Deputy Director of A Rocha Ghana, Daryl Bosu, has called for bold and decisive leadership in Ghana’s fight against illegal mining, warning that excuses and half-measures will only worsen the environmental crisis facing the nation.
His remarks followed President John Dramani Mahama’s September 10, 2025, media encounter, where the President resisted calls for a state of emergency, insisting that existing laws were sufficient to address galamsey.
“All the options or strategies have been given. What is missing in all of this is leadership. We need a much more decisive leadership,” Bosu said.
He added that civil society has already proposed interventions, including the repeal of LI 2462 and stronger protections for rivers and forest reserves, but progress has stalled due to weak political will. “We are at a crisis point, and we cannot deal with these excuses the president is giving,” he stressed.
The Ghana Coalition Against Galamsey (GCAG) also criticised the President’s comments, accusing him of showing insufficient urgency in tackling the crisis. While President Mahama acknowledged public pressure to adopt drastic measures, he argued that declaring a state of emergency was premature.
The coalition, however, described his posture as dangerously dismissive of the scale of the problem.

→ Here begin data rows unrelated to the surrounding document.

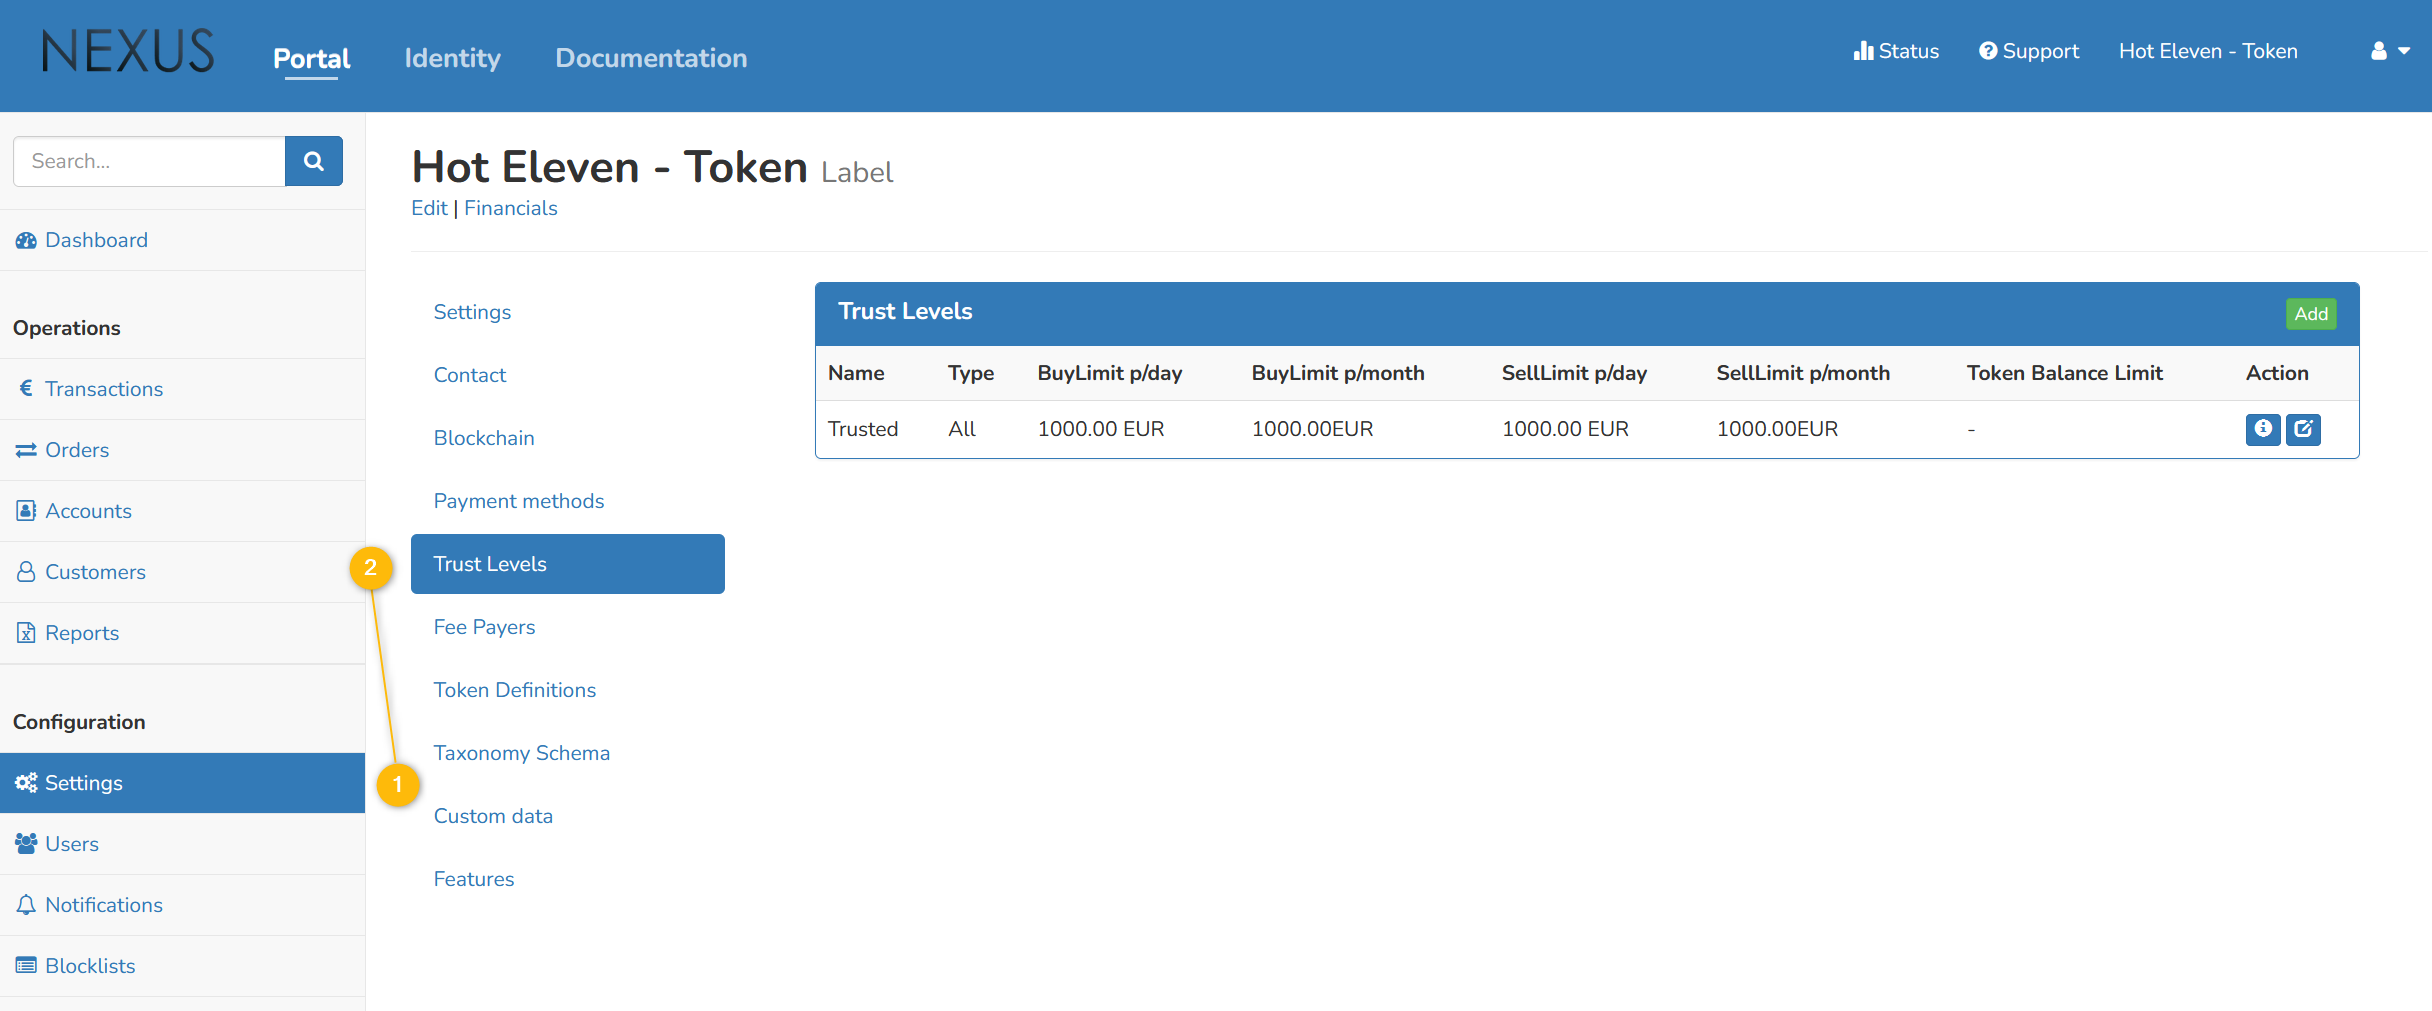
Task: Select Fee Payers settings section
Action: click(x=484, y=627)
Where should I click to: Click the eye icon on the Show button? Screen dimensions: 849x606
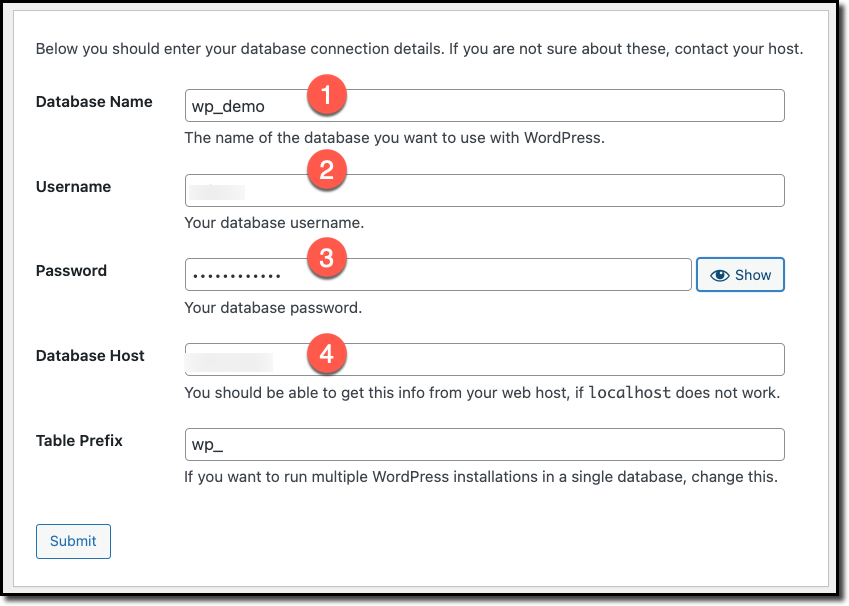pos(721,274)
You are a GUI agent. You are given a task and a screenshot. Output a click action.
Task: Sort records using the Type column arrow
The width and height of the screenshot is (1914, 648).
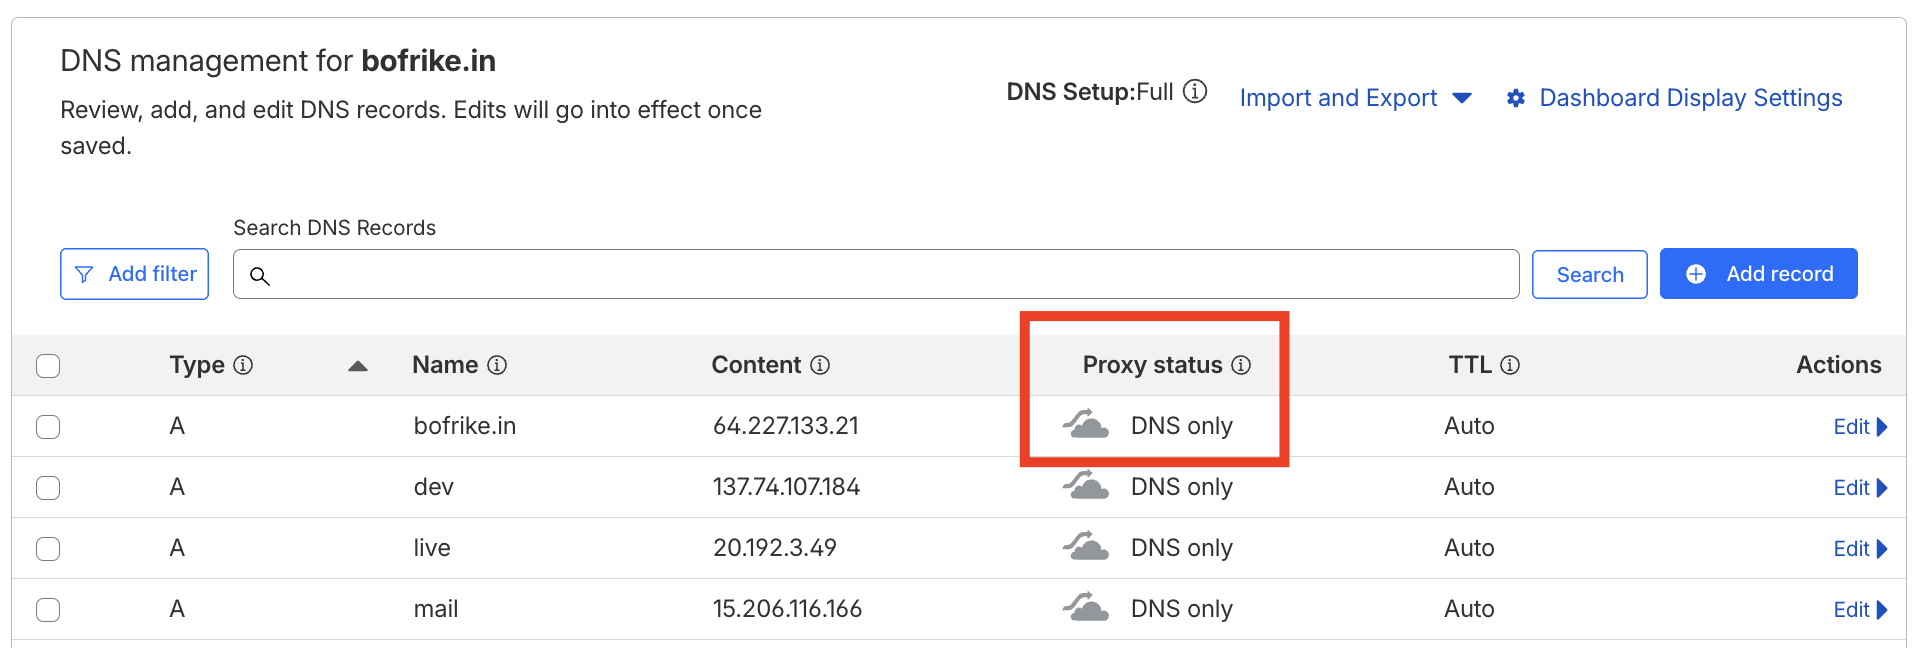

“The President’s statement did not convey the urgency required in the fight to rid this country of unprecedented environmental terrorism,” the coalition maintained. According to the group, illegal mining has polluted over 60 percent of Ghana’s water bodies, displaced farmers, and destroyed forest reserves critical to the nation’s ecological balance.
The coalition rejected the President’s claim that police officers struggle to distinguish legal miners from illegal ones, defending the efforts of the Inspector General of Police’s men.
“The IGP’s men, though not perfect, were fearless and had brought the situation under control. We challenge the Presidency to name a single licenced small-scale mining entity that is mining responsibly on the ground”
Ghana Coalition Against Galamsey
NAELP and Leadership Concerns
While welcoming the launch of the National Alternative Employment and Livelihood Programme for Small-Scale Miners (NAELP), also known as NAIMOS, the coalition questioned whether it was sufficiently resourced to deliver impact at the scale required.
They warned that the President’s insistence on providing alternatives before cracking down on galamsey could embolden illegal operators. “This is not the leadership expected for a country facing environmental suicide, contaminated cocoa exports, and rising health crises – now and for our newborns,” the coalition stated.

The group also accused President Mahama of contradicting his past advocacy, recalling his support for a state of emergency on galamsey before he assumed office.
The group explained that the circumstances that prevailed when the President joined civil society to demand a state of emergency before his election as President have not improved; “in fact, some of the indices have worsened,” the coalition said.
Galamsey Forces Water Plant Shutdown
The crisis is no longer abstract, as its effects continue to disrupt essential services.
Ghana Water Limited (GWL) has shut down its Kwanyako Headworks in the Central Region due to the heavy silting of the Ayensu River, caused by illegal mining upstream in the Eastern Region.
According to officials, the intake pumps at both the old and new treatment plants have malfunctioned from excessive silt deposits. The shutdown has halted production of over 25,000 cubic meters of water per day, creating an acute water shortage in the region.
Divers hired to assess the pumps recommended desilting and dredging the river, though officials warned these measures would be futile if illegal mining persists.

The Kwanyako Headworks, with facilities dating back to 1964 and later expanded in 2007, previously served thousands of residents. Communities that depended on the plant are now relying on unsafe water sources for domestic and commercial purposes, heightening the risk of health crises.
The Ghana Coalition Against Galamsey announced that it will hold a comprehensive media briefing on September 15, 2025, at the International Press Center to expand on its concerns and propose concrete steps for tackling the crisis.
For both Bosu and the coalition, the message remains clear: Ghana’s survival depends on treating galamsey as an urgent national emergency rather than postponing decisive action.
The longer bold leadership is delayed, they argue, the greater the damage to water, forests, farms, and public health.